■ Schriftliche Aufgabe
Gib die Einträge wortgetreu wieder, beginnend mit ihrem Anfang und endend mit der Zeile, die „[x=275, y=404]“ enthält, diese eingeschlossen.

■ Bereitgestelltes Material
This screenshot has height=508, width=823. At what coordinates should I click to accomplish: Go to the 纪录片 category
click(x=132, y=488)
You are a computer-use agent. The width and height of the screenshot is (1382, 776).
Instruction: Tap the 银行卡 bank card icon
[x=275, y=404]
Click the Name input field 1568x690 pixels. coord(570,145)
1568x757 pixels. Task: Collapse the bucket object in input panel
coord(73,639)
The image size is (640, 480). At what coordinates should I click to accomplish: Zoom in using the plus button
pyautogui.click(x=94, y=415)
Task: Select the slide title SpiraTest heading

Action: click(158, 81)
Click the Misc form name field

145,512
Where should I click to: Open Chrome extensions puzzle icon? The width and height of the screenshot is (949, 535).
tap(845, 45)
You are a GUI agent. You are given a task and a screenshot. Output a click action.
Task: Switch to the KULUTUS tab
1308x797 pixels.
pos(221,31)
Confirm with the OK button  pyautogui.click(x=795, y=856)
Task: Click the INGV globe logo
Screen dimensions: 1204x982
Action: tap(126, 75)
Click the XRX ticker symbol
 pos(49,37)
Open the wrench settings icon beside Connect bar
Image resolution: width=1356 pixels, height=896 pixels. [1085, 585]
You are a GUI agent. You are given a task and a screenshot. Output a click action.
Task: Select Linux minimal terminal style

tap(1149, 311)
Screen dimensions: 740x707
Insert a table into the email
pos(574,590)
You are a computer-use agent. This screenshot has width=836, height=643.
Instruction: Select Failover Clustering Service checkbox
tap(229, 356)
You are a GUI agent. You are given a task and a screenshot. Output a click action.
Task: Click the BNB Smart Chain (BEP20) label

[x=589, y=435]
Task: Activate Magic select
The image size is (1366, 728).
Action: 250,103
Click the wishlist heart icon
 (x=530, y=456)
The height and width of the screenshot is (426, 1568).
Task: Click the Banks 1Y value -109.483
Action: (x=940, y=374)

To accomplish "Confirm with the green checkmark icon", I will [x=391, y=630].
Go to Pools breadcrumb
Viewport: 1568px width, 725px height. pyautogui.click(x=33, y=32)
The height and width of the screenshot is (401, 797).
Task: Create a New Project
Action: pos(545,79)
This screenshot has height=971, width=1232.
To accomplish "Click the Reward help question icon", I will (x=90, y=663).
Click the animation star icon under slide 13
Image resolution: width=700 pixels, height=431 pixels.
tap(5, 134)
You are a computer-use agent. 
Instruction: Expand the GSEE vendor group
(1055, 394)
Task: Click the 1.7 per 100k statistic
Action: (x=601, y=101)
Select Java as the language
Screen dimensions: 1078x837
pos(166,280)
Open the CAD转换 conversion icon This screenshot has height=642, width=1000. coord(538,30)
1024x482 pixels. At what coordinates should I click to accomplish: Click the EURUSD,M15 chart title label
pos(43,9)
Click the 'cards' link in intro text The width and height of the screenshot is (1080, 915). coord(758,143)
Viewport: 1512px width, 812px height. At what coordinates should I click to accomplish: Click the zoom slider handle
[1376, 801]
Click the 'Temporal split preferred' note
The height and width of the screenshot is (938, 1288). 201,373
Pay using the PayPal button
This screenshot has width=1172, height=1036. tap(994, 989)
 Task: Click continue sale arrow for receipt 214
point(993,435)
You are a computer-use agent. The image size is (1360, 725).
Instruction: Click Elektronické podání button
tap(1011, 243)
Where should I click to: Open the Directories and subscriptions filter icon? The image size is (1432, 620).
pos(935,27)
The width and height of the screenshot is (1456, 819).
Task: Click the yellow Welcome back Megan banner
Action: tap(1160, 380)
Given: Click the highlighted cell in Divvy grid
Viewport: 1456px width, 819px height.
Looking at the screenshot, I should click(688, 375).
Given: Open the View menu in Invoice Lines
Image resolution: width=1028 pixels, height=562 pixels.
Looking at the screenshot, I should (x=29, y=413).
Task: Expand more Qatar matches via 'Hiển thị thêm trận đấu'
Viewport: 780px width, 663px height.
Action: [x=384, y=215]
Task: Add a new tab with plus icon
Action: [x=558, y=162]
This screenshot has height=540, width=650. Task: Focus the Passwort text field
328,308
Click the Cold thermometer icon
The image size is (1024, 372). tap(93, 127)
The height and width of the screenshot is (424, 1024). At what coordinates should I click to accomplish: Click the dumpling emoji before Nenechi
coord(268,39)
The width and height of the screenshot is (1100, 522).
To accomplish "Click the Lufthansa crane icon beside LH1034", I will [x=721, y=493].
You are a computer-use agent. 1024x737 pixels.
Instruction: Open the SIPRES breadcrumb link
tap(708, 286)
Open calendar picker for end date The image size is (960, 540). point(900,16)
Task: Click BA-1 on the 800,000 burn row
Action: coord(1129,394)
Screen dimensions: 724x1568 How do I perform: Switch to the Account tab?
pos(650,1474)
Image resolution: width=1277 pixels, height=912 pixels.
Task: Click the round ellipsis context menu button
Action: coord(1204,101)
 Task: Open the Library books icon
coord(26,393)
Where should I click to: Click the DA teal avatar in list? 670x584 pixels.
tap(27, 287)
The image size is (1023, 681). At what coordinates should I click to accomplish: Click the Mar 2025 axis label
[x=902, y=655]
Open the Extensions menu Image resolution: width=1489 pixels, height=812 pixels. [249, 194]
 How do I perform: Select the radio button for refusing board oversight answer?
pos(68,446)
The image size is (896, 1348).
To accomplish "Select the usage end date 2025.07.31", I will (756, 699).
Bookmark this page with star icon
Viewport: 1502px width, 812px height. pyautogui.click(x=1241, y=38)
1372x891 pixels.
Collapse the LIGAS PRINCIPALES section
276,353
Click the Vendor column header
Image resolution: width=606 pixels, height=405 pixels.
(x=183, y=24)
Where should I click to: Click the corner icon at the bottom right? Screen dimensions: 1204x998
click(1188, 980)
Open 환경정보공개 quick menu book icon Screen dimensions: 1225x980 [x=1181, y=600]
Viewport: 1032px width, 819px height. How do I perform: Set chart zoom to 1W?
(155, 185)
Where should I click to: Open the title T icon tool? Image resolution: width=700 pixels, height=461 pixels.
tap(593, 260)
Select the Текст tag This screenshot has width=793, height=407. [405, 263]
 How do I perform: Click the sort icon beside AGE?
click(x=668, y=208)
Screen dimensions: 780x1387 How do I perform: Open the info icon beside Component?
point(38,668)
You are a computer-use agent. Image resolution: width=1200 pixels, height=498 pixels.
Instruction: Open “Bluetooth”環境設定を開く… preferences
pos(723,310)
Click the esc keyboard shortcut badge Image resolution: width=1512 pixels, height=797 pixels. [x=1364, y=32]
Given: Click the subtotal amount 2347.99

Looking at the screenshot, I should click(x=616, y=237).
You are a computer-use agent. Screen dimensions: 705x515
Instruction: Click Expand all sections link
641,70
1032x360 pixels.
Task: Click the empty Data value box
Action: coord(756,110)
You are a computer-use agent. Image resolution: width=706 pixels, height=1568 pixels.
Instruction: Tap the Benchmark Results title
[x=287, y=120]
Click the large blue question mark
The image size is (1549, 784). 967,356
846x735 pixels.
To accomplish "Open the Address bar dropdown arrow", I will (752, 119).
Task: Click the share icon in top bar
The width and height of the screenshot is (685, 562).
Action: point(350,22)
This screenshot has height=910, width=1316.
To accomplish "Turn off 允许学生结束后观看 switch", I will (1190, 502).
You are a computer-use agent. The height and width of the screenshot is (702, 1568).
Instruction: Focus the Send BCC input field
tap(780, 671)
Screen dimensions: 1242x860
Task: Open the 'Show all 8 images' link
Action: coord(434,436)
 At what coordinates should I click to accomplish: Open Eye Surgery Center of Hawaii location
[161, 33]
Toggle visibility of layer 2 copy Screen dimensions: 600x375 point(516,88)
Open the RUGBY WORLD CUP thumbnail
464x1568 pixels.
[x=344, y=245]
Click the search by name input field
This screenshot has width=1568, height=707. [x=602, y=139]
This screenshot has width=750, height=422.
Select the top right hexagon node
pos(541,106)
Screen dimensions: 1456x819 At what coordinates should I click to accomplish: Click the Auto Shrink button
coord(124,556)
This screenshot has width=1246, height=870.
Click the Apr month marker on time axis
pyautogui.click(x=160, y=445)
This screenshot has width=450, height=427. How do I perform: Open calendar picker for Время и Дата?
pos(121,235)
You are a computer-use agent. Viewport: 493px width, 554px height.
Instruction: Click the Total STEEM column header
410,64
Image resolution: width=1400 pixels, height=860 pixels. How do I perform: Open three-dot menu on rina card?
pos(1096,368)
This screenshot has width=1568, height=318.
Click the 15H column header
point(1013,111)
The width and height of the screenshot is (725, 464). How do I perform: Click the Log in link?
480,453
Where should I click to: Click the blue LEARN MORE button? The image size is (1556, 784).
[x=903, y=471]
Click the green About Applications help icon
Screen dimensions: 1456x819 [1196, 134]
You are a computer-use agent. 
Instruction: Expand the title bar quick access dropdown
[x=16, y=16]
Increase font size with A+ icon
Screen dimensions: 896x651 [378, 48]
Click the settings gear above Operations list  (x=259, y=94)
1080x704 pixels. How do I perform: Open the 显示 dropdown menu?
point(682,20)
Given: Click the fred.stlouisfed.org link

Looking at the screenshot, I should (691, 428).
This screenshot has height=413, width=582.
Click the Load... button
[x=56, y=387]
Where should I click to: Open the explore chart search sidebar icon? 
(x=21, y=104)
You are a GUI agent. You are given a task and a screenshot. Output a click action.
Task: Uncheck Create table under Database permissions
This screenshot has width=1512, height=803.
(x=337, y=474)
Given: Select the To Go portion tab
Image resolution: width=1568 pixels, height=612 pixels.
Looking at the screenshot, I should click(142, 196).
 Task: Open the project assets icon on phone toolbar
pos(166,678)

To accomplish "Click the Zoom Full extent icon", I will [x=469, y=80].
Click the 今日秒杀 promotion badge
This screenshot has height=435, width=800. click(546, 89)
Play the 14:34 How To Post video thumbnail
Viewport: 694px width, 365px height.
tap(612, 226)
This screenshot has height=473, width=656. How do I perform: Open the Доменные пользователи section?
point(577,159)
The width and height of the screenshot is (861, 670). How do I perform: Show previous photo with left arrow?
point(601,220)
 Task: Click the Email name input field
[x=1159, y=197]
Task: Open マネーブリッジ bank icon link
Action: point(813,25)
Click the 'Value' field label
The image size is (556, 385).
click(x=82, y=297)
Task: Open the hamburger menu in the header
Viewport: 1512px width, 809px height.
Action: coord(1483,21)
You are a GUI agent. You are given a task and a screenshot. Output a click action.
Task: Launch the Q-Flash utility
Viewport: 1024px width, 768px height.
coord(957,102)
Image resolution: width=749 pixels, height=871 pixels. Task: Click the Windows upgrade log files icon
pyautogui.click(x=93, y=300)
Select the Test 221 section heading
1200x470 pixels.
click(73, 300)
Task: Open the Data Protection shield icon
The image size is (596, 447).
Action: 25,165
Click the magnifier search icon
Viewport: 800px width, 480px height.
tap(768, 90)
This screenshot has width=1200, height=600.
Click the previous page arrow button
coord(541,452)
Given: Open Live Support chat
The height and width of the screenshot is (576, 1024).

■ Lösung der Aufgabe
This screenshot has height=508, width=823. At what coordinates should I click to accomplish: Go to the 纪录片 category
click(x=132, y=488)
You are a computer-use agent. The width and height of the screenshot is (1382, 776).
Instruction: Tap the 银行卡 bank card icon
[x=275, y=404]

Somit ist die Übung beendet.